Это было время, когда советская власть делала последние вдохи. Мы застали только ее конец, и все, что в нашей жизни с ней было связано, — это газировка, октябрятские значки с лицом маленького Ленина в кругляшке звезды и неработающий фонтан. Нам, воспитанным на подвиге советского народа, не за что было ненавидеть эту власть, она нам не сделала ничего плохого, кроме того, что научила не верить в Бога. Нине Леонтьевне ненавидеть было за что, но мы, в отличие от нее, думали, что Черный Ворон — это и есть птица, большая, страшная, а не черная Волга, забирающая людей из домов по ночам.
Недавно я не по сезону уснула на диване, спинка которого заходит под подоконник. Забыла опустить оранжевую штору. Проснулась от скрежета за окном, снова уснула, и мне приснилась, что я в той церкви, где мы с Петькой искали бога. По церкви мечется жеребец, на нем сидит Надежда Аллилуева. А Сталин, состоящий из множества крестиков, держит жеребца под уздцы и гоняет его по кругу, ударяя по крупу большим церковным крестом, который и крест, и одновременно указка. Во сне скрежетало, но я так и не смогла разобрать, что. Проснувшись, я подумала, что сон — цветная иллюстрация моего подсознания. Я начала воспоминать Петьку, и память открыла мне двери, за которыми ничего никогда не было.

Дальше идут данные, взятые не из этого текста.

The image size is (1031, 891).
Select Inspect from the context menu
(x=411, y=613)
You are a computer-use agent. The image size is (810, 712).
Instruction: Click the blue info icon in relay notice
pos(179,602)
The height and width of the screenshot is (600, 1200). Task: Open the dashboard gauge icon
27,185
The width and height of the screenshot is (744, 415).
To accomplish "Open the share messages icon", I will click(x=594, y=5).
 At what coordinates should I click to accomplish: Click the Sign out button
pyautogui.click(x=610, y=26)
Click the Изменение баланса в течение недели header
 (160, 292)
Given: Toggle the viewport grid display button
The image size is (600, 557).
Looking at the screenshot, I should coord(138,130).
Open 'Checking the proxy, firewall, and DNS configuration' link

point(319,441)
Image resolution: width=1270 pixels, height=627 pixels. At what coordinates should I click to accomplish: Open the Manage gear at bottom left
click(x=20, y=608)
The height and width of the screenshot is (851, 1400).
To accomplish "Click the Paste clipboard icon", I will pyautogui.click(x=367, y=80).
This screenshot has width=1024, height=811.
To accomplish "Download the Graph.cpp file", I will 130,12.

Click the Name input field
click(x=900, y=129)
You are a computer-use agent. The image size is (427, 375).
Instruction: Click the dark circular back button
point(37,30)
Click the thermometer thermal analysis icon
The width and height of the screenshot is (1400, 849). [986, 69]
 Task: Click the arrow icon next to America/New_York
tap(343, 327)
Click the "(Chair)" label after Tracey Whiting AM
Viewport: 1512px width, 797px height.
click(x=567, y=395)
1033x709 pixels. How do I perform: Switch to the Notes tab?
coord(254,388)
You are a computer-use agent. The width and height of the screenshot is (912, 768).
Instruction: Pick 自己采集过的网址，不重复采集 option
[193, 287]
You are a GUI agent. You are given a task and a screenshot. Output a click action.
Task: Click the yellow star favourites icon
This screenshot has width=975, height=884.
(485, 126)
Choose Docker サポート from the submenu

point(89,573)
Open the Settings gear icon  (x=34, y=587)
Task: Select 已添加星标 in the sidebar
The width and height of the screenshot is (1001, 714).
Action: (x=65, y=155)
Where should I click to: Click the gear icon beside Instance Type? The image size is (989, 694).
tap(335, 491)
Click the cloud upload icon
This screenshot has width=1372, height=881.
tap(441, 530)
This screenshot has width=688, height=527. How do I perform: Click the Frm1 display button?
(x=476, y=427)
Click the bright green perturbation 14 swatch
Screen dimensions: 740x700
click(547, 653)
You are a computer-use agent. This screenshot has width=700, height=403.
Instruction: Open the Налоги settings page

Черный Ворон стал Петькиным наваждением. Петька не выходил из дома, боясь, что Ворон налетит на него у самого подъезда. Я регулярно бросала письма в Петькин почтовый ящик — мне было больше некому писать. А Петька отказывался от моря, ходил дома в дяди Сашиной фуражке, и мне даже казалось, он был по-своему счастлив оттого, что за ним охотился Черный Ворон.
Я училась уже во втором классе, советская власть еще дышала. Я мечтала стать Зоей Космодемьямской, но моя фантазия обо мне-Зое заканчивалась на том месте, где в действие еще не вступала веревка, на которой ее-меня должны были повесить фашисты. Я не хотела болтаться, как замерзшая тряпка на бельевой веревке, как болтался сын Эммы, и только гордо плевала в лица фашистам, сощурив глаза, чтобы своей смелостью дотянуться до их низкой и подлой сути. Петька мечтал стать директором, он понял — директорская прическа появится у него, только когда он вырастет.
Мой дядя приехал внезапно. Внезапно потому, что раньше я и вовсе не знала о том, что у меня есть дядя. И я могла бы сказать, что появился он у меня скоропостижно. Однажды осенним утром сошел с поезда на вокзале под железнодорожным мостом. В руках мой дядя нес пластмассовый черный чемодан, из верхнего угла которого улыбалась рыжая распущенно-волосая девушка. Дядя шел качающейся походкой, казалось, ему хотелось пойти и вправо, и влево. Но шел он прямо — мимо парка, мимо стройки, к нашему тоже кирпичному, но двухэтажному дому. Под мышкой мой дядя нес зеленую фуражку, и если бы кто-то сказал мне тогда, что он — чей-то дядя — я бы решила, что Петькин, ведь в нашей семье фуражек никогда не было.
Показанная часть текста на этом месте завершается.